Copy the records below word for word, from their start through the line containing "center [190, 19].", including that line.

━━ Input ━━

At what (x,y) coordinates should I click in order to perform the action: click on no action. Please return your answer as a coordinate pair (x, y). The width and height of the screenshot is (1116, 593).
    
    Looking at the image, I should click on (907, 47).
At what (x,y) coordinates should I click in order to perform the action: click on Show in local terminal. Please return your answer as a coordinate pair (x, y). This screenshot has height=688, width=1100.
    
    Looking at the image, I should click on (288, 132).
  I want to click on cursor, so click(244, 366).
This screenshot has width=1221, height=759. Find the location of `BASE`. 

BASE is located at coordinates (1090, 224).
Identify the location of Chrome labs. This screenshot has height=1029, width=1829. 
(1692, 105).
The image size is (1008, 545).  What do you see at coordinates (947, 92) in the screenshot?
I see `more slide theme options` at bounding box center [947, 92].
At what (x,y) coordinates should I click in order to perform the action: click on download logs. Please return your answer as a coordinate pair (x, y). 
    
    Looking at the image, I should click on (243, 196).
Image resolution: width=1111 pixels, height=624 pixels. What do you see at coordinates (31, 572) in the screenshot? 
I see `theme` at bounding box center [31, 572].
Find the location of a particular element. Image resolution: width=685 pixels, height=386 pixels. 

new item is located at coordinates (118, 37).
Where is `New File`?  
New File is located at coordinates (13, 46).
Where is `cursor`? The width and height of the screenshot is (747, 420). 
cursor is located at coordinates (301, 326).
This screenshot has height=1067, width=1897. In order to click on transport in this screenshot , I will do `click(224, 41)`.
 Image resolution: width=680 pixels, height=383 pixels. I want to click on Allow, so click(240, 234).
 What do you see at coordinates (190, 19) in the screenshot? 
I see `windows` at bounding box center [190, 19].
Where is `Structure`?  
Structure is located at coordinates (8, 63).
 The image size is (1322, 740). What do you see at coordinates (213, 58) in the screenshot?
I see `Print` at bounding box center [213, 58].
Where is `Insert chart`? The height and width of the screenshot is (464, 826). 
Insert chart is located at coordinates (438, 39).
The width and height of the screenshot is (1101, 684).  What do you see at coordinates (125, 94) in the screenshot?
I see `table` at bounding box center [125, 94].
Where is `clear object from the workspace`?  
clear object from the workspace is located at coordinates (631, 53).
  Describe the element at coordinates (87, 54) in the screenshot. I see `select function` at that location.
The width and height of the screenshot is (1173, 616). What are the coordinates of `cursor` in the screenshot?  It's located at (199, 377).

━━━

## Task answer:
At what (x,y) coordinates should I click in order to perform the action: click on no action. Please return your answer as a coordinate pair (x, y). The width and height of the screenshot is (1116, 593).
    
    Looking at the image, I should click on (907, 47).
At what (x,y) coordinates should I click in order to perform the action: click on Show in local terminal. Please return your answer as a coordinate pair (x, y). This screenshot has height=688, width=1100.
    
    Looking at the image, I should click on (288, 132).
  I want to click on cursor, so click(244, 366).
This screenshot has width=1221, height=759. Find the location of `BASE`. 

BASE is located at coordinates (1090, 224).
Identify the location of Chrome labs. This screenshot has height=1029, width=1829. 
(1692, 105).
The image size is (1008, 545).  What do you see at coordinates (947, 92) in the screenshot?
I see `more slide theme options` at bounding box center [947, 92].
At what (x,y) coordinates should I click in order to perform the action: click on download logs. Please return your answer as a coordinate pair (x, y). 
    
    Looking at the image, I should click on (243, 196).
Image resolution: width=1111 pixels, height=624 pixels. What do you see at coordinates (31, 572) in the screenshot? 
I see `theme` at bounding box center [31, 572].
Find the location of a particular element. Image resolution: width=685 pixels, height=386 pixels. 

new item is located at coordinates (118, 37).
Where is `New File`?  
New File is located at coordinates (13, 46).
Where is `cursor`? The width and height of the screenshot is (747, 420). 
cursor is located at coordinates (301, 326).
This screenshot has height=1067, width=1897. In order to click on transport in this screenshot , I will do `click(224, 41)`.
 Image resolution: width=680 pixels, height=383 pixels. I want to click on Allow, so click(240, 234).
 What do you see at coordinates (190, 19) in the screenshot? 
I see `windows` at bounding box center [190, 19].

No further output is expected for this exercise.